### Apply what you read
**a.** List every date in July that the monkeypox article mentions, in the order each first appears.
**b.** Resume the article on India's first monkeypox death, starting after its last sentence.

### Text block
▬▬▬
Does India need to panic after the death of Kerala youth who tested positive for monkeypox in UAE?

International passengers being screened at the airport following detection of monkeypox cases.

India saw its first death from monkeypox as the Kerala government on Monday confirmed that the 22-year-old man, who died on July 30, tested positive for the virus. State Chief Minister Pinarayi Vijayan told reporters here that the samples sent to NIV (National Institute of Virology), Pune, had returned positive and had been a West African variant.

Vijayan said the man, who reached the State on July 22, had earlier tested positive for monkey pox on July 19 in the UAE.

“He was admitted to a private hospital at Thrissur on July 27 after his health deteriorated but his relatives informed the hospital authorities about the test result from UAE on July 30,” State Health Minister Veena George said in a release.

The case is different from the three cases of monkeypox detected in Kerala earlier. One of those three earlier cases has been discharged from hospital and the other two were reported to be stable on Sunday. 

The one reported in Delhi was also different from the remaining cases since the patient had no history of foreign travel. All the cases in Kerala, including the one in which the infected person has died, were in individuals who arrived in the state from the Middle East. 

About the first death from monkeypox

The deceased is a 22-year-old named Hafeez from Thrissur, who dies in a private hospital on Saturday, days after he returned from the UAE. 

George said the man had been diagnosed with monkeypox while he was abroad, but his family had informed the hospital in Thrissur only on Saturday.

He had visited a hospital on July 26 after he developed a fever. He was moved to another hospital later, where he was put on life support, and where he died on Saturday afternoon.

Is monkeypox a fatal disease?

No, it is not. Just because the Kerala youth who died on Saturday had tested positive for the zoonotic virus, does not mean that he was killed by it. An analysis of his condition will conclude the exact reason for his death, which may have been caused by several other possible factors. 

Chief Minister said a detailed probe would be conducted by a high-level State medical board.

George had, on Sunday, said the patient was young and did not suffer from any other illness or health problems and, therefore, the Health Department was looking into the cause of his death.

“This particular variant of monkey pox is not as highly virulent or contagious like COVID-19, but it does spread. Comparatively, the mortality rate of this variant is low. Therefore, we will examine why the 22-year-old man died in this particular case as he had no other illness or health problems,” the Minister had said.

How many overall deaths so far?

The global outbreak since May has left over 20,000 people infected from monkeypox virus across over 80 countries. However, most of the deaths have been reported in Africa, where monkeypox outbreaks have been reported for years. More than 75 people have died in Africa from the disease till date.
▬▬▬
### Listed records
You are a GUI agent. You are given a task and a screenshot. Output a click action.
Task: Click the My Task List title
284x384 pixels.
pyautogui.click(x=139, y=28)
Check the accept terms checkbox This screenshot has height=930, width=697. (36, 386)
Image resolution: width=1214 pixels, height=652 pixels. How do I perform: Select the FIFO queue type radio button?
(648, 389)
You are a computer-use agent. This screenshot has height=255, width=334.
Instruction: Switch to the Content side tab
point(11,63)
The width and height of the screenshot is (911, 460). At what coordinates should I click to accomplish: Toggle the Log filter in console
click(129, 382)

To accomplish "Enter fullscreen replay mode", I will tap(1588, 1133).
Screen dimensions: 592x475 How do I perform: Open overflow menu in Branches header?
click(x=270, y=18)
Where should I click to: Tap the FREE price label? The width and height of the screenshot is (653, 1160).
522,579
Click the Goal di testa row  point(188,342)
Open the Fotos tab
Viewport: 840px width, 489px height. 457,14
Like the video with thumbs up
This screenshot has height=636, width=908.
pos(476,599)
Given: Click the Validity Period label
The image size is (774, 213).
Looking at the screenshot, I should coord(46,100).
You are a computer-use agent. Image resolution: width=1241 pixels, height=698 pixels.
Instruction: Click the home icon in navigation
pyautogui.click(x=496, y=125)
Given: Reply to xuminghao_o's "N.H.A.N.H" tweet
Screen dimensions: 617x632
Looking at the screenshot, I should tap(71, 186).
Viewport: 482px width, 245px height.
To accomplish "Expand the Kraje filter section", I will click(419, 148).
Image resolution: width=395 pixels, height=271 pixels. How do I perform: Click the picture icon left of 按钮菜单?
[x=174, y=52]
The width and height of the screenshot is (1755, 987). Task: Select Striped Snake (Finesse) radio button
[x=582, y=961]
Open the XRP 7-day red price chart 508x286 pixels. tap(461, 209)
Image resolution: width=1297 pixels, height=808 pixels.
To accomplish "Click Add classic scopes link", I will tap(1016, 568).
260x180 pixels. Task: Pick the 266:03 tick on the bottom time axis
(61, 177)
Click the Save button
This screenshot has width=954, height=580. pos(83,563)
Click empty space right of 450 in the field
▬▬▬
### Answer set
**a.** July 30, July 22, July 19, July 27, July 26

**b.**
Outside Africa, there have four deaths, counting the Kerala death. The first monkeypox-related death outside the African continent was reported in Brazil on Friday (July 29). 

On Friday, there was a death in Spain’s Valencia region, and on Saturday, a patient died in the Andalusia region of the country. The two deaths in Spain are Europe’s first monkeypox-related deaths.

In the Brazil death case, it must be noted that the patient also suffered from lymphoma and a weakened immune system. 

According to a Deutsche Welle report, both the patients in Spain had been hospitalised with infections that had attacked the brain in the days before their deaths, and that it is possible their deaths were linked to pre-existing conditions.

About Monkeypox

According to the WHO, monkeypox is a viral zoonosis — a virus transmitted to humans from animals — with symptoms similar to small pox although clinically less severe.

Monkeypox typically manifests itself with fever, rash and swollen lymph nodes and may lead to a range of medical complications. It is usually a self-limited disease with symptoms lasting for two to four weeks.

The ‘Guidelines on Management of Monkeypox Disease’ issued by the Centre, stated that human-to-human transmission occurs primarily through large respiratory droplets generally requiring prolonged close contact.

It can also be transmitted through direct contact with body fluids or lesions, and indirect contact with lesion material such as through contaminated clothing or linen of an infected person. Animal-to-human transmission may occur by bite or scratch of infected animals or through bush meat preparation.

The incubation period is usually from six to 13 days and the case fatality rate of monkeypox has historically ranged up to 11 per cent in the general population and higher among children. In recent times, the case fatality rate has been around three to six per cent.

The symptoms include lesions which usually begin within one to three days from the onset of fever, lasting for around two to four weeks and are often described as painful until the healing phase when they become itchy. A notable predilection for palm and soles is characteristic of monkeypox, the guidelines said.